The team’s songs, originally recorded by Motown acts including Marvin Gaye, the Temptations and the Jackson 5, have been recorded by acts ranging from the Rolling Stones to the California Raisins. As a body of work, the Whitfield-Strong oeuvre nearly rivals that of Motown’s other great team, Holland-Dozier-Holland.

Whitfield and Strong are being honored tonight with a lifetime achievement award at the National Academy of Songwriters’ annual “Salute to the American Songwriter” concert at the Wilshire Ebell Theatre. The two also will perform a medley of their hits--the first time they’ve worked together in the 20 years since Whitfield moved to Los Angeles.

Whitfield and Strong first teamed in 1960, when Motown was getting off the ground. Both were just out of high school. Strong was 17 when he was introduced to Motown founder Berry Gordy by singer Jackie Wilson, whom Gordy managed.

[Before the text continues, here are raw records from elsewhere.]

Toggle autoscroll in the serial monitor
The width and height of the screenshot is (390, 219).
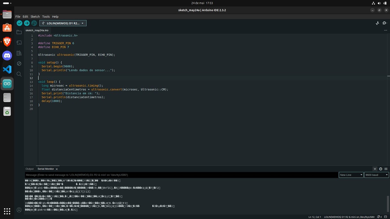coord(375,169)
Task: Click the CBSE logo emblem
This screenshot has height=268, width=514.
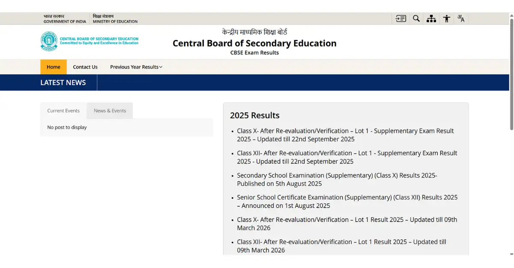Action: 49,41
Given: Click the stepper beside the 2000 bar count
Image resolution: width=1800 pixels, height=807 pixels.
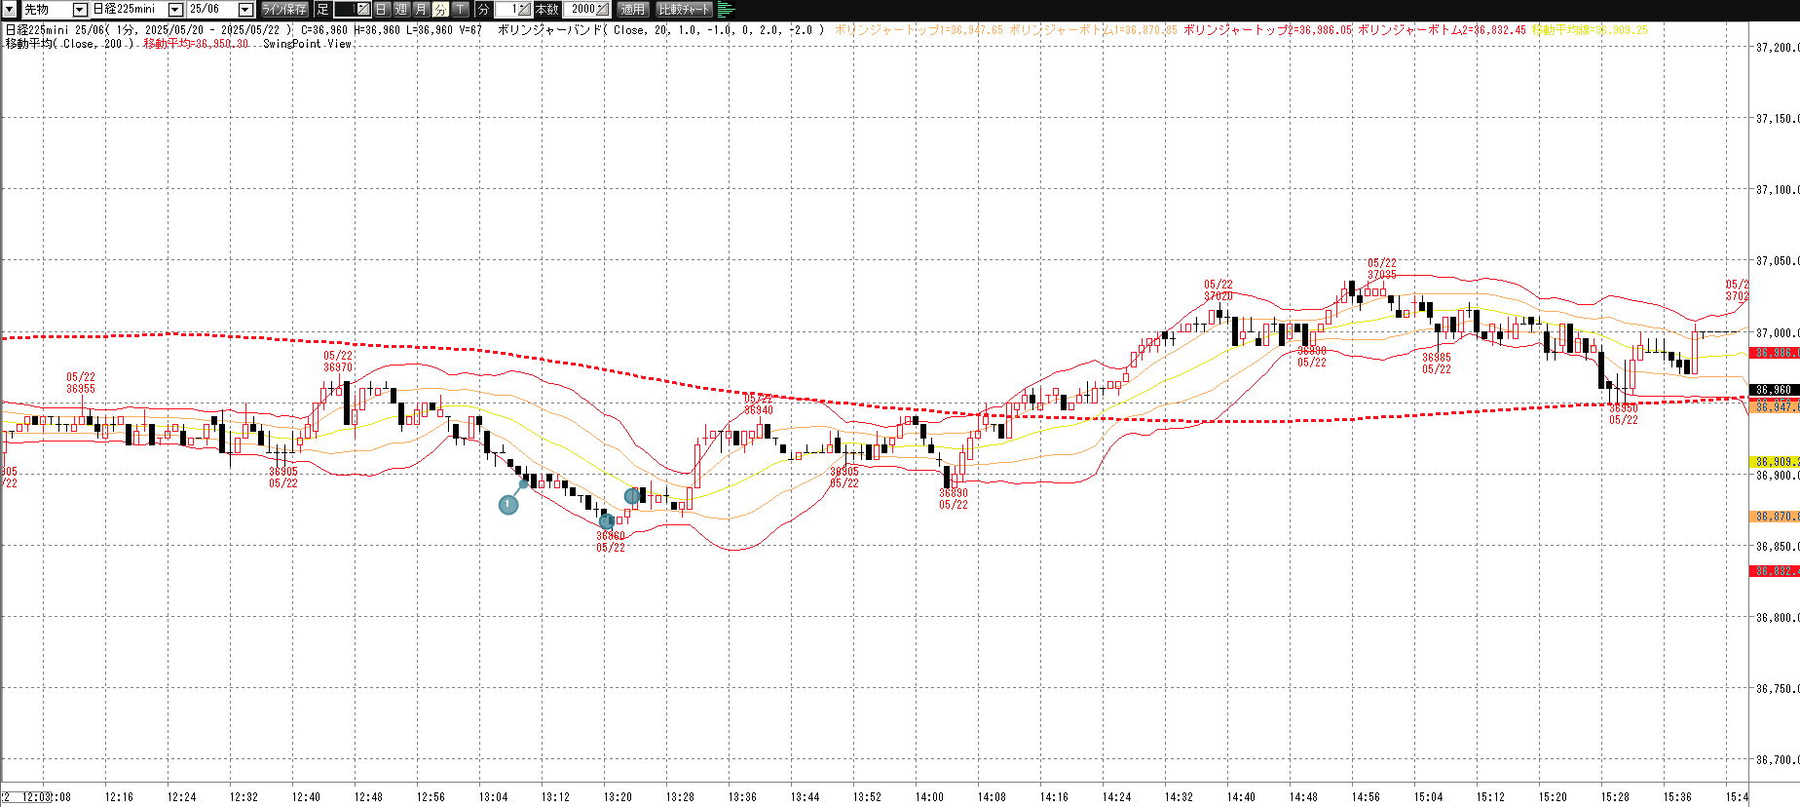Looking at the screenshot, I should coord(603,9).
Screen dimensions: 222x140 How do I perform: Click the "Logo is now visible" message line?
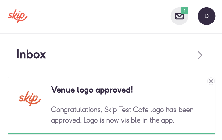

At 18 he had a hit, singing his own song “Money,” which was later recorded by the Beatles. But he was more interested in writing than performing, and Gordy put him and producer-writer Whitfield together. Along with Holland-Dozier-Holland and Smokey Robinson, Whitfield and Strong virtually invented a sound that is still one of the most influential in pop music.

“I guess you could say we invented it,” he said, giving credit for his songs’ distinctive arrangements and productions to Whitfield. “But we were quite young then and just doing something we hoped would work out, and it did. It was all teamwork, a family.”

His real family--he has five children--is what kept Strong in the Detroit area when Motown and Whitfield moved to Hollywood 20 years ago. In the mid-’70s he made a belated, unsuccessful second stab at his own singing career, recording an album for Capitol.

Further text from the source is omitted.